After this pass, Julia 1.6.2 merges block L12,L18 into L14 and turn all the phi nodes in L18 to `select` (we have only 3 blocks here), while Julia 1.5.2 does nothing. IR after this pass in Julia 1.6.2:

``````*** IR Dump After Simplify the CFG ***
define i64 @julia_f_34([1 x i64] addrspace(11)* nocapture nonnull readonly align 8 dereferenceable(8) %0) !dbg !5 {
top:
%1 = call {}*** @julia.ptls_states()
br label %L2, !dbg !7

L2:                                               ; preds = %L2, %top
%value_phi = phi i64 [ 1, %top ], [ %value_phi8, %L2 ]
%value_phi2 = phi i64 [ 1, %top ], [ %value_phi10, %L2 ]
%value_phi6 = phi i64 [ 0, %top ], [ %2, %L2 ]
%2 = add i64 %value_phi6, %value_phi, !dbg !8
%.not = icmp slt i64 %value_phi, %value_phi2, !dbg !12
%3 = add i64 %value_phi, 1, !dbg !14
%4 = getelementptr inbounds [1 x i64], [1 x i64] addrspace(11)* %0, i64 0, i64 0, !dbg !14
%6 = icmp slt i64 %value_phi2, %5, !dbg !14
%7 = add i64 %value_phi2, 1, !dbg !14
%value_phi7 = select i1 %.not, i1 true, i1 %6, !dbg !14
%value_phi8 = select i1 %.not, i64 %3, i64 1, !dbg !14
%value_phi10 = select i1 %.not, i64 %value_phi2, i64 %7, !dbg !14
br i1 %value_phi7, label %L2, label %L38, !dbg !11

L38:                                              ; preds = %L2
ret i64 %2, !dbg !20
}
``````

However, these `select`s ruins the following vectorization pass, where in Julia 1.5.2 the unmerged L18 block get eliminated by jump threading and the loop rotation pass transforms the loop to a surprisingly simple form with no selects:

``````*** IR Dump After Rotate Loops ***
L2.outer:                                         ; preds = %L18, %top
%value_phi.ph = phi i64 [ %.lcssa, %L18 ], [ 0, %top ]
%value_phi3.ph = phi i64 [ %8, %L18 ], [ 1, %top ]
br label %L2, !dbg !21

; Loop:
L2:                                               ; preds = %L2, %L2.outer
%value_phi = phi i64 [ %3, %L2 ], [ %value_phi.ph, %L2.outer ]
%value_phi1 = phi i64 [ %5, %L2 ], [ 1, %L2.outer ]
%3 = add i64 %value_phi1, %value_phi, !dbg !22
%4 = icmp slt i64 %value_phi1, %value_phi3.ph, !dbg !25
%5 = add i64 %value_phi1, 1, !dbg !27
br i1 %4, label %L2, label %L18, !dbg !21

; Exit blocks
L18:                                              ; preds = %L2
%.lcssa = phi i64 [ %3, %L2 ], !dbg !22
I don’t know how to get rid of the regression.
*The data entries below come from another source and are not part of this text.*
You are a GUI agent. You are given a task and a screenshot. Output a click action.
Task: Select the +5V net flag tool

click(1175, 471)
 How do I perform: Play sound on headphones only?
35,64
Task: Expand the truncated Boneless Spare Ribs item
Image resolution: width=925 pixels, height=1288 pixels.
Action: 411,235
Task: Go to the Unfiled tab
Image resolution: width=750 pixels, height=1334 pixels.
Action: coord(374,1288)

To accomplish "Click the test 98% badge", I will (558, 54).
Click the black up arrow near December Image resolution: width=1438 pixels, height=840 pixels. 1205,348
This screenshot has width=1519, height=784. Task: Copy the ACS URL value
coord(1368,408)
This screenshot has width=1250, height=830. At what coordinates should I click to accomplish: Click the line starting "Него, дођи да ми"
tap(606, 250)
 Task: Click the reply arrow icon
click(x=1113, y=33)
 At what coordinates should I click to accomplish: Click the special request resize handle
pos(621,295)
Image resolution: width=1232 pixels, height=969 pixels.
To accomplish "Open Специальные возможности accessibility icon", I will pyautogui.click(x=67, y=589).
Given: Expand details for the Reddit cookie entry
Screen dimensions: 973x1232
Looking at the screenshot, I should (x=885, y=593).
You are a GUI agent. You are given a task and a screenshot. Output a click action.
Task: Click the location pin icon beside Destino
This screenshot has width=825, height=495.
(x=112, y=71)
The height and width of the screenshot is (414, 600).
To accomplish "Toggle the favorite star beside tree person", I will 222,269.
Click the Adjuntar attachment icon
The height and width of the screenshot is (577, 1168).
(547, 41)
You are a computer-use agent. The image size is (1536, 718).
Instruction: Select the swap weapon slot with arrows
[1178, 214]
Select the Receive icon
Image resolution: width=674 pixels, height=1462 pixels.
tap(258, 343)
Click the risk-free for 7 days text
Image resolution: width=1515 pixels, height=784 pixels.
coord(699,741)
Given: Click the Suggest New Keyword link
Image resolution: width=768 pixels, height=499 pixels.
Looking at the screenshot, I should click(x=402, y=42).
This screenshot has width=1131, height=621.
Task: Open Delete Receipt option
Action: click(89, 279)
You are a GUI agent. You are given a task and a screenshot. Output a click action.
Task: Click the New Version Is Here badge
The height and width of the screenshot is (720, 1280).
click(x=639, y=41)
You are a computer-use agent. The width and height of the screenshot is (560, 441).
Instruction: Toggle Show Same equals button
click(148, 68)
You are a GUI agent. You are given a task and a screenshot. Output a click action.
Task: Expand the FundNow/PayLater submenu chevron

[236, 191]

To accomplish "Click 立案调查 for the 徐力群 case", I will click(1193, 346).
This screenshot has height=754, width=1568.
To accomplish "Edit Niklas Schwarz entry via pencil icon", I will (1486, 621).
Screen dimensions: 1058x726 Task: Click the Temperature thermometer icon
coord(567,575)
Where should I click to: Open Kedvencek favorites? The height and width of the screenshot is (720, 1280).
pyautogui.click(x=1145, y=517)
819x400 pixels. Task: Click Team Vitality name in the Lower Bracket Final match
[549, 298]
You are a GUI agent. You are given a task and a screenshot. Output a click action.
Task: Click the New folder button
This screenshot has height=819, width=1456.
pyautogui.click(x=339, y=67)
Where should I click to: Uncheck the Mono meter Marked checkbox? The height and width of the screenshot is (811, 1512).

It’s an interaction of multiple optimization passes, which is nontrivial. I have tried rewriting the code, but no luck. I think currently the best you can do is to stick to an older version of Julia (or use `ifelse` as a workaround in Julia 1.6) and wait for the fix. Have you opened an issue on Github?